You just use the definition; THAT'S how you prove it.
Godel proved it first; there was not much left for anyone to add
except the formal statement of what it meant to be "effectively
generatable",
which is itself related to Church's Thesis.

"ANY conceivable" and "effectively generatable" are just NOT
compatible.
"Effectively generatable" puts some clear limitations on the theory.
What is conceivable withOUT that constraint is going to be very broad,
but even so, proving something for "any and everything" is a lot
simpler
than you seem to think. You do NOT have to take into account all the
infinite
complexity of "everything": you in fact do the opposite: you just
throw ALL THAT AWAY
because a result that is going to apply TO EVERYthing canNOT CARE
about any of that
detail.

From: Newberry on 23 Jun 2010 23:32
On Jun 23, 2:22 pm, George Greene <gree...(a)email.unc.edu> wrote:
> On Jun 23, 12:48 am, Newberry <newberr...(a)gmail.com> wrote:
>
> > I do not know how Kleene would prove that in ANY conceivable
> > EFFECTIVELY GENERATED theory capable of arithmetic with a plausible
> > interpretation there are  unprovable truths.
>
> "Effectively generated" is well-defined.
> You just use the definition; THAT'S how you prove it.

The issue is the definition of truth.

> Godel proved it first; there was not much left for anyone to add
> except the formal statement of what it meant to be "effectively
> generatable",
> which is itself related to Church's Thesis.
>
> "ANY conceivable" and "effectively generatable" are just NOT
> compatible.
> "Effectively generatable" puts some clear limitations on the theory.
> What is conceivable withOUT that constraint is going to be very broad,

Obviously I meant any conceivable within that constraint.

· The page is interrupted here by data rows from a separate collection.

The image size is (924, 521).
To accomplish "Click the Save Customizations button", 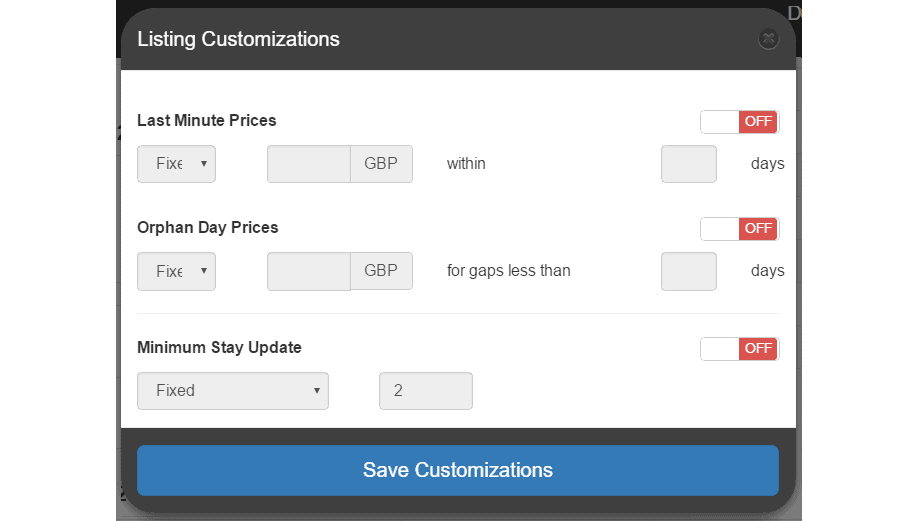I will coord(457,470).
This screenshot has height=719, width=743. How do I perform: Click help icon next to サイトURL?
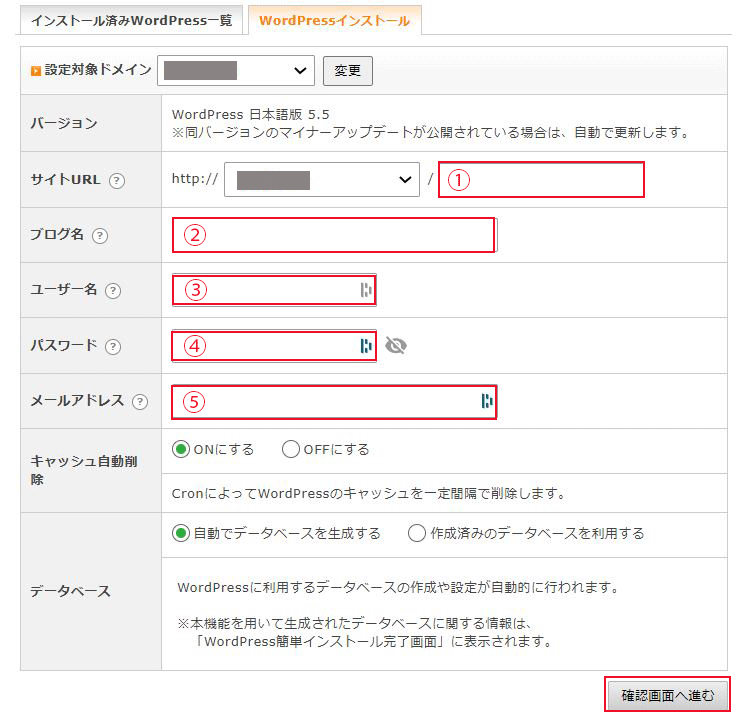click(x=117, y=181)
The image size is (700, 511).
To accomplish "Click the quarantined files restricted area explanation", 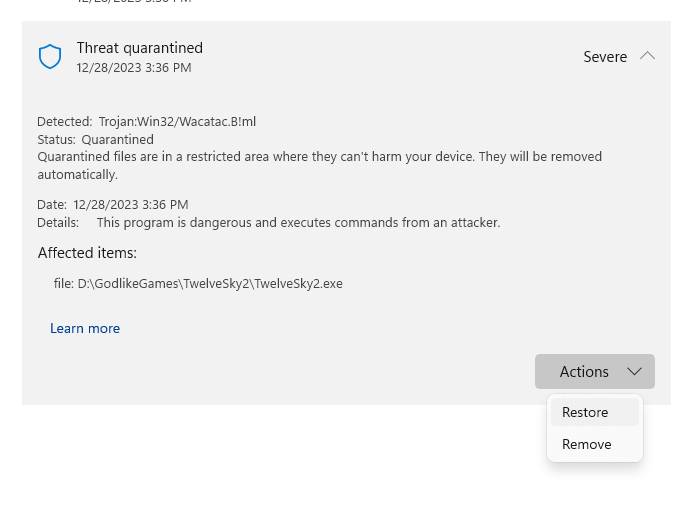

> but even so, proving something for "any and everything" is a lot
> simpler
> than you seem to think.  You do NOT have to take into account all the
> infinite
> complexity of "everything": you in fact do the opposite: you just
> throw ALL THAT AWAY
> because a result that is going to apply TO EVERYthing canNOT CARE
> about any of that
> detail.

From: George Greene on 24 Jun 2010 02:19

> On Jun 23, 2:22 pm, George Greene <gree...(a)email.unc.edu> wrote:
> >"Effectively generated" is well-defined.
> > You just use the definition; THAT'S how you prove it.

On Jun 23, 11:32 pm, Newberry <newberr...(a)gmail.com> wrote:
> The issue is the definition of truth.

No, DUMBASS, the issue IS NOT the definition of truth.
ALL the definitions of truth have in common that everything that is
provable is true (if the theory is consistent). The question was
whether
the truths could get MORE COMPLICATED and go BEYOND that.
It turns out that THEY CAN, so coming up with A MORE complicated
definition of truth IS NOT going to change that! That's only going to
make this result MORE TRUE, under ANY definition of truth.


> > "ANY conceivable" and "effectively generatable" are just NOT
> > compatible.
> > "Effectively generatable" puts some clear limitations on the theory.
> > What is conceivable withOUT that constraint is going to be very broad,
>
> Obviously I meant any conceivable within that constraint.

But the whole point is, there ISN'T much of anything conceivable
EXCEPTT TURING MACHINES, within that constraint!
The other candidates (lambda-calculus, e.g.,) ARE PROVABLY
equivalent!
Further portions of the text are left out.